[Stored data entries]
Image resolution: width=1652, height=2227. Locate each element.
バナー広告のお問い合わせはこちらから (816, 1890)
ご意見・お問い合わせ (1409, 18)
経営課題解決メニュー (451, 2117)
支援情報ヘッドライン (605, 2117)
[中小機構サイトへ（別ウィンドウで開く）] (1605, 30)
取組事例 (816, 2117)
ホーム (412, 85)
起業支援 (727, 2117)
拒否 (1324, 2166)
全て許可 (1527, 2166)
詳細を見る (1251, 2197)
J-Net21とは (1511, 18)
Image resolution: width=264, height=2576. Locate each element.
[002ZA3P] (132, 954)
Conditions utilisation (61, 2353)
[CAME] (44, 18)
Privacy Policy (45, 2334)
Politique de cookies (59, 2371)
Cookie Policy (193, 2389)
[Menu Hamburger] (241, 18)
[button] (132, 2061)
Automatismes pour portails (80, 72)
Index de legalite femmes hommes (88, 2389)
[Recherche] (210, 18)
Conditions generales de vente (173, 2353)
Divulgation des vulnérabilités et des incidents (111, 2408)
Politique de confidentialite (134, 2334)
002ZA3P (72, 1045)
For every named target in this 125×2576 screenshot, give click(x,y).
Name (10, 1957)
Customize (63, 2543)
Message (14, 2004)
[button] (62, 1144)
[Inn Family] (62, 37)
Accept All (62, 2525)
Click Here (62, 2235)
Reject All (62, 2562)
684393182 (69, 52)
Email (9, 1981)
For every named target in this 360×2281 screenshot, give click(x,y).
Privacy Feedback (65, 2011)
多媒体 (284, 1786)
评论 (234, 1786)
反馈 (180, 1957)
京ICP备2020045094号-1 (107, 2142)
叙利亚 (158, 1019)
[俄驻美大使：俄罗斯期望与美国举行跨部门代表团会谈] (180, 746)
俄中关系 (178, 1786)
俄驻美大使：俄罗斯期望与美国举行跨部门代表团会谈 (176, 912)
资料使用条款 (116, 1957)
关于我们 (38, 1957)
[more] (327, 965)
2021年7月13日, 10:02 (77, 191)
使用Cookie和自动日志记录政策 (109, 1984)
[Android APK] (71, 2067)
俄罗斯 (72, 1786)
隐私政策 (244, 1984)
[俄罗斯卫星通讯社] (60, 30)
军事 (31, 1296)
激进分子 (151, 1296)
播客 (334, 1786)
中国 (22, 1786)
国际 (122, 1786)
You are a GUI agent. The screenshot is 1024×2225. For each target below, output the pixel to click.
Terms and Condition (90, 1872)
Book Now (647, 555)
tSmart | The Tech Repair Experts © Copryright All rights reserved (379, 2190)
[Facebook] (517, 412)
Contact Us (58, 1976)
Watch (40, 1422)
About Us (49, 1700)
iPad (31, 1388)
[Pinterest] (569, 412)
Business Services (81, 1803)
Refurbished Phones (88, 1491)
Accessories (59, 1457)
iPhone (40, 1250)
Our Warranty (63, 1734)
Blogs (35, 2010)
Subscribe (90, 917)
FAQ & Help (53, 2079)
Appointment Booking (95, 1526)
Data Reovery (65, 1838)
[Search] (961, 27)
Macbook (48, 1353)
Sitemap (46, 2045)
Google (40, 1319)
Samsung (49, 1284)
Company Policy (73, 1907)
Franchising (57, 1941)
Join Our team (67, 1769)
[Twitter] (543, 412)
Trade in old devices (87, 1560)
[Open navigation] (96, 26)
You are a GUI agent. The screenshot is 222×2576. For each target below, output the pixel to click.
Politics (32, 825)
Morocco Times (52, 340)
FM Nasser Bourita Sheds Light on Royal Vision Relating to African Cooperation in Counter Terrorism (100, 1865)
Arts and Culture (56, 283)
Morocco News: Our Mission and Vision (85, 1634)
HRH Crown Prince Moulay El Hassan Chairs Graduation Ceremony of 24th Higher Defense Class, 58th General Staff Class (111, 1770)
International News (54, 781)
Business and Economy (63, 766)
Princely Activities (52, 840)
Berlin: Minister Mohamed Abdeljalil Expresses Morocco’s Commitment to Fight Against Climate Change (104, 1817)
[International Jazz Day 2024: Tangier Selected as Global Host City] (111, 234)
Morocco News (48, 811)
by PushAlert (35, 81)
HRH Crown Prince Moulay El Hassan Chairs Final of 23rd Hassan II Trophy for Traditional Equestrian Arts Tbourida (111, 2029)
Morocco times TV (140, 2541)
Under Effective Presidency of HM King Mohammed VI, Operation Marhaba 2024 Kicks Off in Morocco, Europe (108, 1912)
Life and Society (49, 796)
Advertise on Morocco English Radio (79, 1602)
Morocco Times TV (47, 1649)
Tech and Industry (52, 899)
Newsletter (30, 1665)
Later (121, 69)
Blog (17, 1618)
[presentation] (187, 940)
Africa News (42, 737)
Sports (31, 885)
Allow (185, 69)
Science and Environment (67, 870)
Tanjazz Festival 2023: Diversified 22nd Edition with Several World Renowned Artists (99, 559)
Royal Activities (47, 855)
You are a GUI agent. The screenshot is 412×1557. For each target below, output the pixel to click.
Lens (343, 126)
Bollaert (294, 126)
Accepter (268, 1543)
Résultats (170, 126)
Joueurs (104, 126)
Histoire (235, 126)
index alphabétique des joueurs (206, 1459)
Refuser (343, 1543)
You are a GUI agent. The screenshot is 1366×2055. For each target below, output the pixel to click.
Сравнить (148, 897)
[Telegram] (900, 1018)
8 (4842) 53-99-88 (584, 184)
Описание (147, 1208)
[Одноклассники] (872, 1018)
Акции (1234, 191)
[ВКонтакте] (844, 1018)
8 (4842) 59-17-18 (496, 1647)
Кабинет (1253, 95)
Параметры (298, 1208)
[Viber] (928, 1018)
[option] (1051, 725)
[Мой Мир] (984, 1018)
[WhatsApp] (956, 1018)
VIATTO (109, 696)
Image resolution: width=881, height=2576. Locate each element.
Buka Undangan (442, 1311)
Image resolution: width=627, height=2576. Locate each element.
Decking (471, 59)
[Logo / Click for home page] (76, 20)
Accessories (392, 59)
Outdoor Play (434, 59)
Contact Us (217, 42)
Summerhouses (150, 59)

Exercise directions — This exercise asks for every line of the records to be repeated exactly.

Answer space —
Image resolution: width=1652, height=2227. Locate each element.
バナー広告のお問い合わせはこちらから (816, 1890)
ご意見・お問い合わせ (1409, 18)
経営課題解決メニュー (451, 2117)
支援情報ヘッドライン (605, 2117)
[中小機構サイトへ（別ウィンドウで開く）] (1605, 30)
取組事例 (816, 2117)
ホーム (412, 85)
起業支援 (727, 2117)
拒否 (1324, 2166)
全て許可 (1527, 2166)
詳細を見る (1251, 2197)
J-Net21とは (1511, 18)
Image resolution: width=264, height=2576. Locate each element.
[002ZA3P] (132, 954)
Conditions utilisation (61, 2353)
[CAME] (44, 18)
Privacy Policy (45, 2334)
Politique de cookies (59, 2371)
Cookie Policy (193, 2389)
[Menu Hamburger] (241, 18)
[button] (132, 2061)
Automatismes pour portails (80, 72)
Index de legalite femmes hommes (88, 2389)
[Recherche] (210, 18)
Conditions generales de vente (173, 2353)
Divulgation des vulnérabilités et des incidents (111, 2408)
Politique de confidentialite (134, 2334)
002ZA3P (72, 1045)
For every named target in this 125×2576 screenshot, give click(x,y).
Name (10, 1957)
Customize (63, 2543)
Message (14, 2004)
[button] (62, 1144)
[Inn Family] (62, 37)
Accept All (62, 2525)
Click Here (62, 2235)
Reject All (62, 2562)
684393182 (69, 52)
Email (9, 1981)
For every named target in this 360×2281 screenshot, give click(x,y).
Privacy Feedback (65, 2011)
多媒体 (284, 1786)
评论 (234, 1786)
反馈 (180, 1957)
京ICP备2020045094号-1 (107, 2142)
叙利亚 (158, 1019)
[俄驻美大使：俄罗斯期望与美国举行跨部门代表团会谈] (180, 746)
俄中关系 (178, 1786)
俄驻美大使：俄罗斯期望与美国举行跨部门代表团会谈 (176, 912)
资料使用条款 (116, 1957)
关于我们 (38, 1957)
[more] (327, 965)
2021年7月13日, 10:02 (77, 191)
使用Cookie和自动日志记录政策 (109, 1984)
[Android APK] (71, 2067)
俄罗斯 (72, 1786)
隐私政策 (244, 1984)
[俄罗斯卫星通讯社] (60, 30)
军事 (31, 1296)
激进分子 (151, 1296)
播客 (334, 1786)
中国 (22, 1786)
国际 (122, 1786)
You are a GUI agent. The screenshot is 1024×2225. For each target below, output the pixel to click.
Terms and Condition (90, 1872)
Book Now (647, 555)
tSmart | The Tech Repair Experts © Copryright All rights reserved (379, 2190)
[Facebook] (517, 412)
Contact Us (58, 1976)
Watch (40, 1422)
About Us (49, 1700)
iPad (31, 1388)
[Pinterest] (569, 412)
Business Services (81, 1803)
Refurbished Phones (88, 1491)
Accessories (59, 1457)
iPhone (40, 1250)
Our Warranty (63, 1734)
Blogs (35, 2010)
Subscribe (90, 917)
FAQ & Help (53, 2079)
Appointment Booking (95, 1526)
Data Reovery (65, 1838)
[Search] (961, 27)
Macbook (48, 1353)
Sitemap (46, 2045)
Google (40, 1319)
Samsung (49, 1284)
Company Policy (73, 1907)
Franchising (57, 1941)
Join Our team (67, 1769)
[Twitter] (543, 412)
Trade in old devices (87, 1560)
[Open navigation] (96, 26)
You are a GUI agent. The screenshot is 222×2576. For each target below, output the pixel to click.
Politics (32, 825)
Morocco Times (52, 340)
FM Nasser Bourita Sheds Light on Royal Vision Relating to African Cooperation in Counter Terrorism (100, 1865)
Arts and Culture (56, 283)
Morocco News: Our Mission and Vision (85, 1634)
HRH Crown Prince Moulay El Hassan Chairs Graduation Ceremony of 24th Higher Defense Class, 58th General Staff Class (111, 1770)
International News (54, 781)
Business and Economy (63, 766)
Princely Activities (52, 840)
Berlin: Minister Mohamed Abdeljalil Expresses Morocco’s Commitment to Fight Against Climate Change (104, 1817)
[International Jazz Day 2024: Tangier Selected as Global Host City] (111, 234)
Morocco News (48, 811)
by PushAlert (35, 81)
HRH Crown Prince Moulay El Hassan Chairs Final of 23rd Hassan II Trophy for Traditional Equestrian Arts Tbourida (111, 2029)
Morocco times TV (140, 2541)
Under Effective Presidency of HM King Mohammed VI, Operation Marhaba 2024 Kicks Off in Morocco, Europe (108, 1912)
Life and Society (49, 796)
Advertise on Morocco English Radio (79, 1602)
Morocco Times TV (47, 1649)
Tech and Industry (52, 899)
Newsletter (30, 1665)
Later (121, 69)
Blog (17, 1618)
[presentation] (187, 940)
Africa News (42, 737)
Sports (31, 885)
Allow (185, 69)
Science and Environment (67, 870)
Tanjazz Festival 2023: Diversified 22nd Edition with Several World Renowned Artists (99, 559)
Royal Activities (47, 855)
You are a GUI agent. The screenshot is 412×1557. For each target below, output the pixel to click.
Lens (343, 126)
Bollaert (294, 126)
Accepter (268, 1543)
Résultats (170, 126)
Joueurs (104, 126)
Histoire (235, 126)
index alphabétique des joueurs (206, 1459)
Refuser (343, 1543)
You are a GUI agent. The screenshot is 1366×2055. For each target below, output the pixel to click.
Сравнить (148, 897)
[Telegram] (900, 1018)
8 (4842) 53-99-88 (584, 184)
Описание (147, 1208)
[Одноклассники] (872, 1018)
Акции (1234, 191)
[ВКонтакте] (844, 1018)
8 (4842) 59-17-18 (496, 1647)
Кабинет (1253, 95)
Параметры (298, 1208)
[Viber] (928, 1018)
[option] (1051, 725)
[Мой Мир] (984, 1018)
[WhatsApp] (956, 1018)
VIATTO (109, 696)
Image resolution: width=881, height=2576. Locate each element.
Buka Undangan (442, 1311)
Image resolution: width=627, height=2576. Locate each element.
Decking (471, 59)
[Logo / Click for home page] (76, 20)
Accessories (392, 59)
Outdoor Play (434, 59)
Contact Us (217, 42)
Summerhouses (150, 59)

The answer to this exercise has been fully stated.